The site I'm moving to has safe_mode set to
Except...they have safe_mode set up stupidly. The reason for this flag is to prevent someone from writing up a script to access and possibly serve files it shouldn't have access to, because the script is being run by a webserver running as user nobody or root or something else other than the author of the script. Makes sense really. Except that things like common libraries are, well, common and hence do not share the same userid as the author of the script.
The people behind PHP recognized that as a problem and came up with different ways of enforcing safe_mode...you can be absolutely paranoid and only allow scripts to read or access files which match the userid which authored the script, or far more flexible: match the group the of the script (since many shared sites use a common group for web "content").
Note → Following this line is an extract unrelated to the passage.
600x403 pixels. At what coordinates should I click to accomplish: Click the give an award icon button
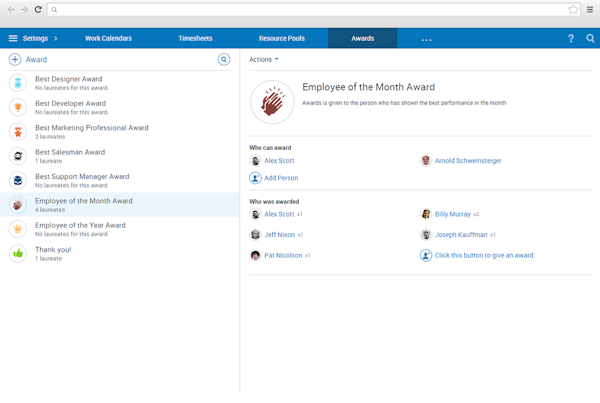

There's also a variation where you can restrict specific commands within PHP.
So, with safe_mode set on this production site I have two options: I can try and mirror the necessary libraries into the user's space (a waste of space in my opinion plus it creates an unnecessary maintenance burden on the user), or it turns out I can run the script as a CGI and step around all of the safe_mode restrictions entirely.
This second step is even recommended on the production site's help as a way around the restrictions of safe_mode.
For whatever reason that seems sort of silly to me, I mean, it's like locking your doors and then saying "Oh, by the way, our keys are under the rock in front of the lawn urchin."
Furthermore, eitehr way, I have to rip out some code I'd written to keep the script secure by passing along the userid and password used to authenticate access to the script, avoiding hardcoding a userid/password in the script itself.
Instead I'll have to hardcode or remove password protection from the script itself and add a userid/password field on the form created by the script.
Either way, it's ugly.
I don't question the motivation, but the implementation leaves much to be desired.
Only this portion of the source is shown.